2. Download Wordnet from nltk : In your python console, do the following :

**import nltk** 

**nltk.download(‘wordnet’)** 

**nltk.download(‘averaged_perceptron_tagger’)**

**Code**

In [1]:
import nltk
nltk.download('wordnet')
from nltk.stem import WordNetLemmatizer

[nltk_data] Downloading package wordnet to
[nltk_data]     C:\Users\Administrator\AppData\Roaming\nltk_data...
[nltk_data]   Package wordnet is already up-to-date!


In [2]:
# Create WordNetLemmatizer object
obj = WordNetLemmatizer()

In [6]:
# single word lemmatization examples
list1 = ['kites', 'babies', 'dogs', 'flying', 'smiling', 
         'driving', 'died', 'tried', 'feet']

for words in list1:
    print(words + "  -----> " +obj.lemmatize(words))

kites  -----> kite
babies  -----> baby
dogs  -----> dog
flying  -----> flying
smiling  -----> smiling
driving  -----> driving
died  -----> died
tried  -----> tried
feet  -----> foot


**Sentence lemmatization examples**

In [7]:
# sentence lemmatization examples
string = 'the cat is sitting with the bats on the striped mat under many flying geese'

# Converting String into tokens
list2 = nltk.word_tokenize(string)
print(list2)
#> ['the', 'cat', 'is', 'sitting', 'with', 'the', 'bats', 'on',
# 'the', 'striped', 'mat', 'under', 'many', 'flying', 'geese']

lemmatized_string = ' '.join([obj.lemmatize(words) for words in list2])

print(lemmatized_string) 
#> the cat is sitting with the bat on the striped mat under many flying goose


['the', 'cat', 'is', 'sitting', 'with', 'the', 'bats', 'on', 'the', 'striped', 'mat', 'under', 'many', 'flying', 'geese']
the cat is sitting with the bat on the striped mat under many flying goose


### 2. Wordnet Lemmatizer (with POS tag) 

In the above approach, we observed that Wordnet results were not up to the mark. Words like ‘sitting’, ‘flying’ etc remained the same after lemmatization. This is because these words are treated as a noun in the given sentence rather than a verb.
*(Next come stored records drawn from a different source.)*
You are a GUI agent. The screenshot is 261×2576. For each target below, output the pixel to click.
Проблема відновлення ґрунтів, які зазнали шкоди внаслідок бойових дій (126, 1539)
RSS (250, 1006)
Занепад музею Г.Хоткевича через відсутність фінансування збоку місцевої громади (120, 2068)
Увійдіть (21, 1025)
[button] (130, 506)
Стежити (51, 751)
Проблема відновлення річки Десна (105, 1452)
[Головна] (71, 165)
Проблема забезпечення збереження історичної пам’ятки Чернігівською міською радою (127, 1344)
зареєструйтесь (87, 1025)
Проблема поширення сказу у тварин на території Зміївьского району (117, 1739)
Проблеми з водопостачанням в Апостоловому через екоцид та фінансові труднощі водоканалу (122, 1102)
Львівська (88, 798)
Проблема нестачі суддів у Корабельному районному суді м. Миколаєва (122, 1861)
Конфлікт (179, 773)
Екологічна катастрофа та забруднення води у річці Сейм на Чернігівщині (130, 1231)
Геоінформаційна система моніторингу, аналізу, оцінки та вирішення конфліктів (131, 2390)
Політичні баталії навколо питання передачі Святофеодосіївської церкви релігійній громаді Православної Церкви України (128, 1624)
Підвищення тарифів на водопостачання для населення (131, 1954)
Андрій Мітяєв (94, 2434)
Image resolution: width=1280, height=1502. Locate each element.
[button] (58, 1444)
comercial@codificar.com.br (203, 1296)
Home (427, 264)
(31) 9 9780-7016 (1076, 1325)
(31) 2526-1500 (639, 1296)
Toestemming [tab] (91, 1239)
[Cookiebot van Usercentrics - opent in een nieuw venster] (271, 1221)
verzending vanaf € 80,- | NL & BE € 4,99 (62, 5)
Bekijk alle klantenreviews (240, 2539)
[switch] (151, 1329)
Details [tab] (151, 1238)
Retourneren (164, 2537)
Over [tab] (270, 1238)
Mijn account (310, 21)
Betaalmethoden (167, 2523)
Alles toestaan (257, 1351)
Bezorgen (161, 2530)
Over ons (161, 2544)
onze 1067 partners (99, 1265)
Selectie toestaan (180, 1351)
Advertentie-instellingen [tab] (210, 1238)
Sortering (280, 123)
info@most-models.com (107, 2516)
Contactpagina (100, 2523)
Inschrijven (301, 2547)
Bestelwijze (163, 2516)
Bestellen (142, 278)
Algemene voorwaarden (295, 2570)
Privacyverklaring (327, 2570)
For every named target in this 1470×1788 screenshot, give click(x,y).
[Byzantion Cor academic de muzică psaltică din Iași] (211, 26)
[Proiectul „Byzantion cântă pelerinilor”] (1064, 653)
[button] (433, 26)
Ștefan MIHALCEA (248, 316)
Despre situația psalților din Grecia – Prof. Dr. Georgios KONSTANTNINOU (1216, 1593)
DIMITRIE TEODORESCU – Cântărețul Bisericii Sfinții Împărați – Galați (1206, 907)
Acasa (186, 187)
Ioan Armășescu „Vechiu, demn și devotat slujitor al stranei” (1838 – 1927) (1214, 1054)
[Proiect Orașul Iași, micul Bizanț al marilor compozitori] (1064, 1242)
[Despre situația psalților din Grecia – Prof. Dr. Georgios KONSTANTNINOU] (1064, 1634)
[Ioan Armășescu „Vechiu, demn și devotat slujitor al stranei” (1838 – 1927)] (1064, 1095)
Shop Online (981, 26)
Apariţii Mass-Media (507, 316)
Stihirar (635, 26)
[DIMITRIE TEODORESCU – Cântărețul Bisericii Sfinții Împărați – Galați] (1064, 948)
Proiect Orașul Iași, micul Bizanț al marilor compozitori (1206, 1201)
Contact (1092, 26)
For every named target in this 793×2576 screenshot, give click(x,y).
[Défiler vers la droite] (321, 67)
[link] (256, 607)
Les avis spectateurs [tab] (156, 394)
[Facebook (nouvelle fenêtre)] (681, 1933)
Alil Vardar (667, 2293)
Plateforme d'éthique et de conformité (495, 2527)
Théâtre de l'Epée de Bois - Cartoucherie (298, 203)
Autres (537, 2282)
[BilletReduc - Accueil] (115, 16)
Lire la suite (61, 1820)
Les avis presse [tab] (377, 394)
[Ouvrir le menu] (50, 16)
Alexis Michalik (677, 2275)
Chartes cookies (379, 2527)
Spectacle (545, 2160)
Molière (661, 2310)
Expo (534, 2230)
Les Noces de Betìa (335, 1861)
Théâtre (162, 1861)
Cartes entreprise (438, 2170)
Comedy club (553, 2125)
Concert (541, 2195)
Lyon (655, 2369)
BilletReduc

To overcome come this, we use POS (Part of Speech) tags. 
We add a tag with a particular word defining its type (verb, noun, adjective etc). 

**For Example**

| Word     | POS Tag (Type) | Lemmatized Word |
|----------|----------------|-----------------|
| driving  | verb ('v')      | drive           |
| dogs     | noun ('n')      | dog             |


In [8]:
# WORDNET LEMMATIZER (with appropriate pos tags)
import nltk
from nltk.stem import WordNetLemmatizer
nltk.download('averaged_perceptron_tagger')
from nltk.corpus import wordnet
 

[nltk_data] Downloading package averaged_perceptron_tagger to
[nltk_data]     C:\Users\Administrator\AppData\Roaming\nltk_data...
[nltk_data]   Package averaged_perceptron_tagger is already up-to-
[nltk_data]       date!


In [9]:
lemmatizer= WordNetLemmatizer()

In [10]:
# Define function to lemmatize each word with its POS tag
# POS_TAGGER_FUNCTION : TYPE 1

def pos_tagger(nltk_tag):
    if nltk_tag.startswith('J'):
        return wordnet.ADJ
    elif nltk_tag.startswith('V'):
        return wordnet.VERB
    elif nltk_tag.startswith('N'):
        return wordnet.NOUN
    elif nltk_tag.startswith('R'):
        return wordnet.ADV
    else:
        return None
    
sentence = 'the cat is sitting with the bats on the striped mat under many badly flying geese'
# tokenize the sentence and find the POS tag for each token
pos_tagged = nltk.pos_tag(nltk.word_tokenize(sentence)) 

In [11]:
print(pos_tagged)

[('the', 'DT'), ('cat', 'NN'), ('is', 'VBZ'), ('sitting', 'VBG'), ('with', 'IN'), ('the', 'DT'), ('bats', 'NNS'), ('on', 'IN'), ('the', 'DT'), ('striped', 'JJ'), ('mat', 'NN'), ('under', 'IN'), ('many', 'JJ'), ('badly', 'RB'), ('flying', 'VBG'), ('geese', 'JJ')]


In [12]:
# we use our own pos_tagger function to make things simpler to understand.
wordnet_tagged = list(map(lambda x: (x[0], pos_tagger(x[1])), pos_tagged))
print(wordnet_tagged)

[('the', None), ('cat', 'n'), ('is', 'v'), ('sitting', 'v'), ('with', None), ('the', None), ('bats', 'n'), ('on', None), ('the', None), ('striped', 'a'), ('mat', 'n'), ('under', None), ('many', 'a'), ('badly', 'r'), ('flying', 'v'), ('geese', 'a')]


In [13]:
lemmatized_sentence = []
for word, tag in wordnet_tagged:
    if tag is None:
        # if there is no available tag, append the token as is
        lemmatized_sentence.append(word)
    else:        
        # else use the tag to lemmatize the token
        lemmatized_sentence.append(lemmatizer.lemmatize(word, tag))
lemmatized_sentence = " ".join(lemmatized_sentence)
 
print(lemmatized_sentence)

the cat be sit with the bat on the striped mat under many badly fly geese


### 3. TextBlob 

TextBlob is a python library used for processing textual data. It provides a simple API to access its methods and perform basic NLP tasks.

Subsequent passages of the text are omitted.